For high-throughput protein structural analyses, it is indispensable to develop a reliable protein overexpression system. Although many protein overexpression systems, such as ones utilizing E. coli cells, have been developed, a lot of proteins functioning in solution still were synthesized as insoluble forms. Recently, a novel wheat germ cell-free protein synthesis system was developed, and many of such proteins were synthesized as soluble forms. This means that the applicability of this protein synthesis method to determination of the functional structures of soluble proteins. In our previous work, we synthesized (15)N-labeled proteins with this wheat germ cell-free system, and confirmed this applicability on the basis of the strong similarity between the (1)H-(15)N HSQC spectra for native proteins and the corresponding ones for synthesized ones.
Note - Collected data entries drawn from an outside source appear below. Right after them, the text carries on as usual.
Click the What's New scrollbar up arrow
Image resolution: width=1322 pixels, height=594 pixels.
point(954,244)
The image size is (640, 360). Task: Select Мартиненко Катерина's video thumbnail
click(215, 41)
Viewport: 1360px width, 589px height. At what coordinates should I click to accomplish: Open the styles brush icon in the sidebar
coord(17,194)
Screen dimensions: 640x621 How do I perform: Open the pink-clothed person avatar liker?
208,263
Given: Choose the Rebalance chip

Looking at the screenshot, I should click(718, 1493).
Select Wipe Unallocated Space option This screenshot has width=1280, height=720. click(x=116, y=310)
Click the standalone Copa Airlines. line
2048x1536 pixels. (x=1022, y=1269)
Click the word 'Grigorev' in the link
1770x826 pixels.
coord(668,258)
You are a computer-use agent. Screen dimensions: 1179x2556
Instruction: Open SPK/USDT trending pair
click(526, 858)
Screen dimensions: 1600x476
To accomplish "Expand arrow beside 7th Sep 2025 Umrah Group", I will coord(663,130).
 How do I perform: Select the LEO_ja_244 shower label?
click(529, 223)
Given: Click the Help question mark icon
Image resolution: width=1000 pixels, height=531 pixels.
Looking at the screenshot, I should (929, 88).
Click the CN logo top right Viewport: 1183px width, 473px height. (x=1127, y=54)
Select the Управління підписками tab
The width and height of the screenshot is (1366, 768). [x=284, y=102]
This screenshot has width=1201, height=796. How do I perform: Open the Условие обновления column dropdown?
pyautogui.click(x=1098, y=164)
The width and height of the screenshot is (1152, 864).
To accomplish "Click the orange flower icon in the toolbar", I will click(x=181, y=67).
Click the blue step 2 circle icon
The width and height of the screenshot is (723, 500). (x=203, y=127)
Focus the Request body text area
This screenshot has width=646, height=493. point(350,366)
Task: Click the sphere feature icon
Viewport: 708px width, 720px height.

In this study, we developed a convenient and reliable method for amino acid selective assignment in (1)H-(15)N HSQC spectra of proteins, using several inhibitors for transaminases and glutamine synthase in the process of protein synthesis. Amino acid selective assignment in (1)H-(15)N HSQC spectra is a powerful means to monitor the features of proteins, such as folding, intermolecular interactions and so on. This is also the first direct experimental evidence of the presence of active transaminases and glutamine synthase in wheat germ extracts.